Cerebral beta amyloid angiopathy is a risk factor for cerebral ischemic infarction. A case control study in human brain biopsies

Cerebral amyloid angiopathy (CAA) is conspicuous for its association with Alzheimer disease (AD) and as a cause of lobar hemorrhages in the elderly, but its role in cerebral infarction is less clear. There is evidence that CAA may also be a risk factor for ischemic infarction in AD. To further investigate CAA as a risk factor for infarction, we studied 108 cases of recent cerebral or cerebellar infarction diagnosed in tissue samples obtained from surgical material.
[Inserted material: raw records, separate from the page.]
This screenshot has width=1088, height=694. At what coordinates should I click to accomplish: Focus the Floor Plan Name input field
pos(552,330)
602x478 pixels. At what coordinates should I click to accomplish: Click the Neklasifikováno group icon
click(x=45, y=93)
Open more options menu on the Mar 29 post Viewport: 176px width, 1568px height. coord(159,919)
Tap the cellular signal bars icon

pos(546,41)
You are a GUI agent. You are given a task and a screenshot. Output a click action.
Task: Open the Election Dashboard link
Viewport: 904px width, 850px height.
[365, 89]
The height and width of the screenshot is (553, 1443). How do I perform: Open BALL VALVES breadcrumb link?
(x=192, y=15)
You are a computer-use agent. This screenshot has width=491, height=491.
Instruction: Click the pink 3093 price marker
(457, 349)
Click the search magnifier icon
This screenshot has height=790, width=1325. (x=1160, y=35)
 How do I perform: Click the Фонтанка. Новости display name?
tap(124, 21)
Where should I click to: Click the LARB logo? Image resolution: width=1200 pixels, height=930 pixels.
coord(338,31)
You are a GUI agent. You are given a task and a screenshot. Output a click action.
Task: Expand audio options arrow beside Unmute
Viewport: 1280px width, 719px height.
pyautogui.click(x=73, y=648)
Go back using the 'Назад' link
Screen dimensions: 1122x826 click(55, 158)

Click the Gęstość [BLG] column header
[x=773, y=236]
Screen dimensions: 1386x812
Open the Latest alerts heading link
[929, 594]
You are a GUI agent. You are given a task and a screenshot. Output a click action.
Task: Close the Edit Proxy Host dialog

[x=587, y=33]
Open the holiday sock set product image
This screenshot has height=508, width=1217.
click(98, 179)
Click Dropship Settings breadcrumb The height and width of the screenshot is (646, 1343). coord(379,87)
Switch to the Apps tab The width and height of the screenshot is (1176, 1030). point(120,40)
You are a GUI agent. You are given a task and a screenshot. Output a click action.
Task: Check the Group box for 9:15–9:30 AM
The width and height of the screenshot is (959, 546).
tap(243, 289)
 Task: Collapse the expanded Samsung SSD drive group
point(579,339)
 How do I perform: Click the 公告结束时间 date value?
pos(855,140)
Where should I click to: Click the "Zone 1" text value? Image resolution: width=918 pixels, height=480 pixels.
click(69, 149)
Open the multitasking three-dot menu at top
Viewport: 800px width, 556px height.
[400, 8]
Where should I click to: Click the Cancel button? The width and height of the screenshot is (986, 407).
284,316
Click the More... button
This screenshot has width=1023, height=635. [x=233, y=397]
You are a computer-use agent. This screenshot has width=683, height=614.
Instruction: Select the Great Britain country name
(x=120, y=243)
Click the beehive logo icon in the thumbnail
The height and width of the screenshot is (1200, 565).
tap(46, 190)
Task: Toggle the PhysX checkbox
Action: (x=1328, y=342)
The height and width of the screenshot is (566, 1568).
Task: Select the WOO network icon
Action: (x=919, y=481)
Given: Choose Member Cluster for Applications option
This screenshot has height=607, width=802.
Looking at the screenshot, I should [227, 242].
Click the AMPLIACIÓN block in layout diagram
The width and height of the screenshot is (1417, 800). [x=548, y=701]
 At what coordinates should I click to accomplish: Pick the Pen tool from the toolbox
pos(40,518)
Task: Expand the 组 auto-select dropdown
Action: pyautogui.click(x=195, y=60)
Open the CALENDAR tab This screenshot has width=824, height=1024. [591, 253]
There were 69 males and 39 females with a mean age of 52 yr (range 1-86). The majority of biopsies were obtained from the frontal and parietal lobes. Radiological studies demonstrated a lesion confined to a vascular distribution in 12 of the 17 (71%) cases examined. Microscopic sections stained with hematoxylin and eosin revealed complete, organizing infarction in 107 cases with areas of coagulative necrosis, anoxic-ischemic neuronal injury, inflammation, macrophages, vascular proliferation, gliosis, and swollen axons. One case showed an incomplete infarct. Most cases also exhibited a minor hemorrhagic component with hemosiderin and hematoidin pigments. CAA, defined as amyloid deposition in the walls of leptomeningeal and parenchymal arteries, was found by immunohistochemical stains for beta amyloid in 14 (13%) cases of complete cerebral infarct. Cortical beta amyloid plaques were found by immunohistochemistry in 19 (17%) cases. Cerebral or cerebellar tissues containing cortex and leptomeninges obtained from 136 patients with a mean age of 52 yr (range 1-85) during surgical procedures for diagnosis of primary or metastatic neoplasms and demyelinating lesions were used as age-matched controls. In this control group. CAA was found in 5 (3.7%) and beta amyloid plaques in 19 (14%. The results indicate that CAA, but not beta amyloid plaque formation, is significantly more common in patients with ischemic cerebral infarction than in age-matched controls with nonvascular lesions (odds ratio 3.8; 95% confidence interval 1.3-10.9; p < 0.01). Our results indicate that CAA is a risk factor for ischemic cerebral infarction in the population studied.